Orders from Berlin
Life goes on in London, even under the Blitz—people work, fall in love, and occasionally get murdered. Deputy Chief Inspector John Quaid has the job of solving those murders, though with police resources stretched to the breaking point, he must do so quickly or not at all.
At first the death of Albert Morrison seems another mundane homicide, almost quaint; the lead suspect is a shifty son-in-law with an inheritance motive. But when Quaid discovers the victim was a retired intelligence officer, his persistence unravels a much deeper plot—a scheme to assassinate Winston Churchill in his own bunker. Quaid wrestles not only with the unknown murderer, a resourceful enemy agent, but also a boss who likes neither the time the investigation is taking nor the feathers it ruffles within British intelligence.

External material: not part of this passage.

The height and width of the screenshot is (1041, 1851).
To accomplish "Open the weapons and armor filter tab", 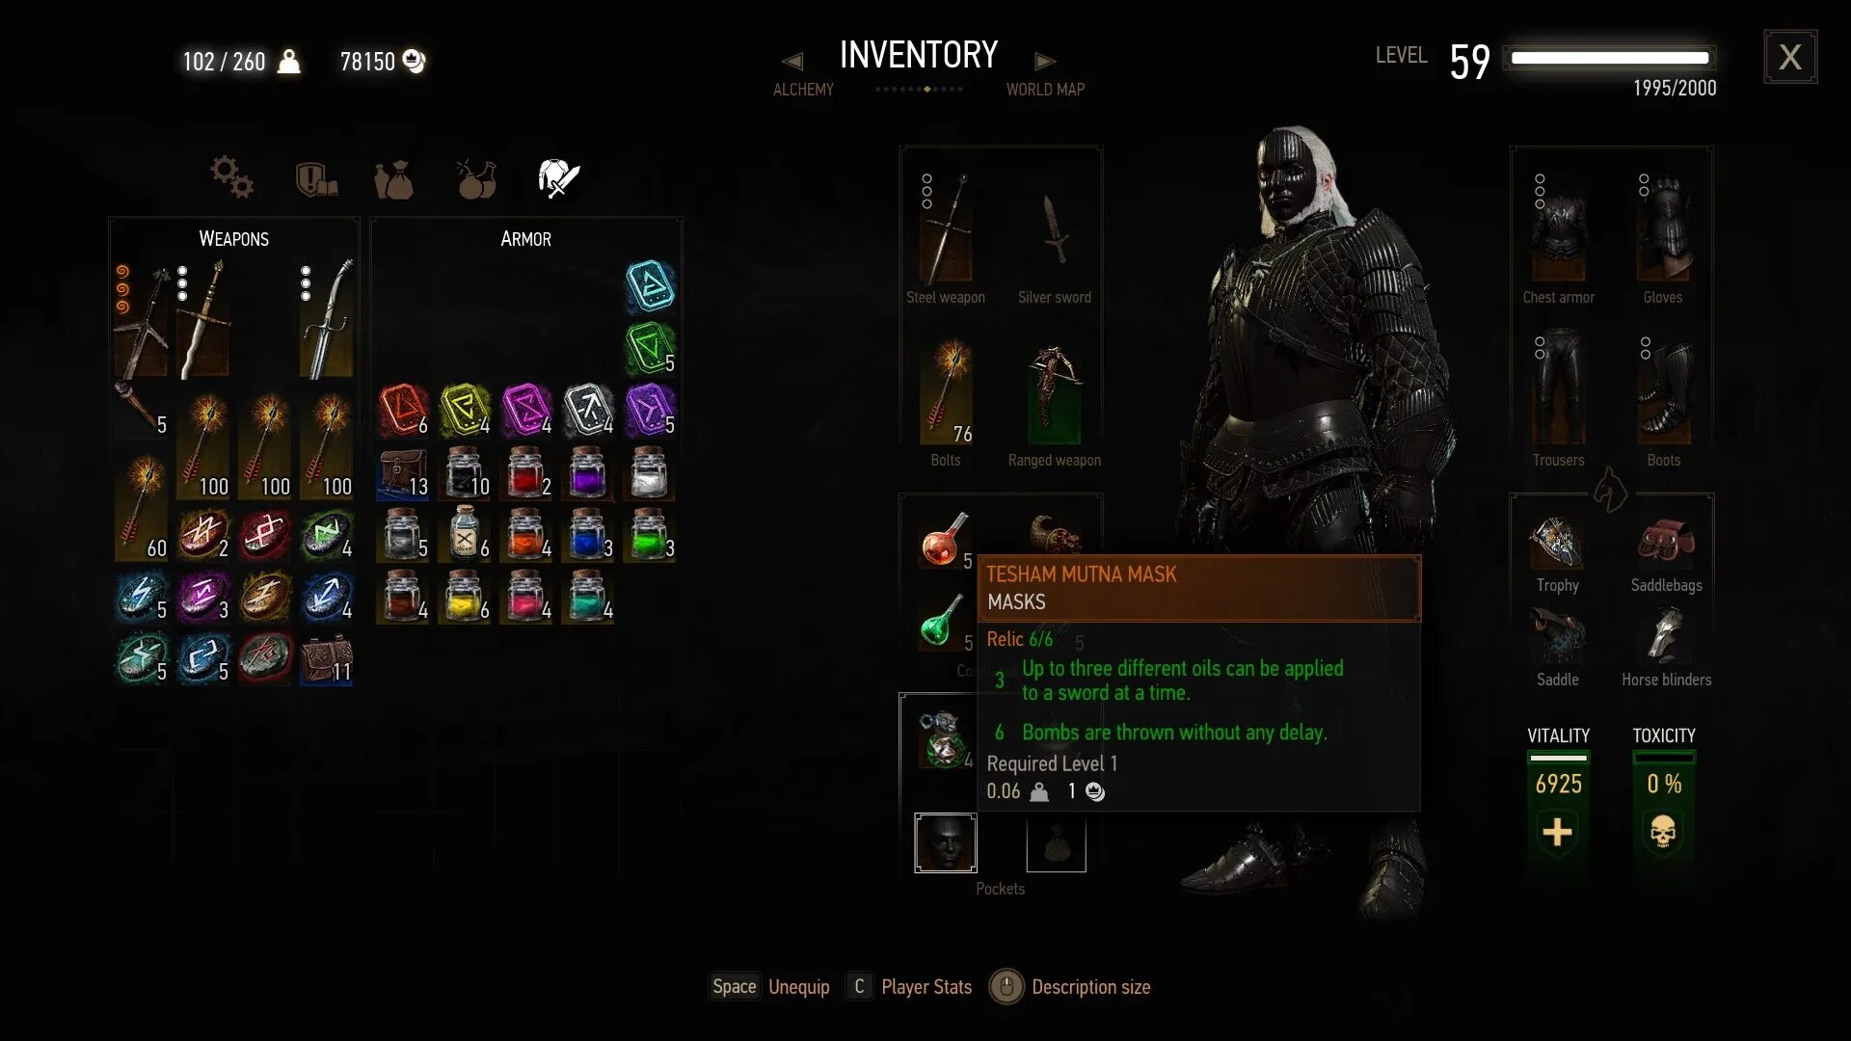I will 558,178.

Tolkien (and yes, he is the legendary lore-master’s grandson) gives a neat set of characters for the central story, fully fleshed with a barely suppressed hysteria as destruction rains from the skies nightly. The action and fear in London is so gripping, and the story of Quaid’s romance with the victim’s daughter so strong, that I only wish Tolkien had left out the scenes between Adolf Hitler and the Gestapo officer who masterminds the operation. These add little, and the characterization of Hitler—a daunting proposition at best—lacks the necessary psychotic gravitas. Similarly Churchill blusters but does not inspire, and at several points quotes his own famous speeches for the reader’s benefit.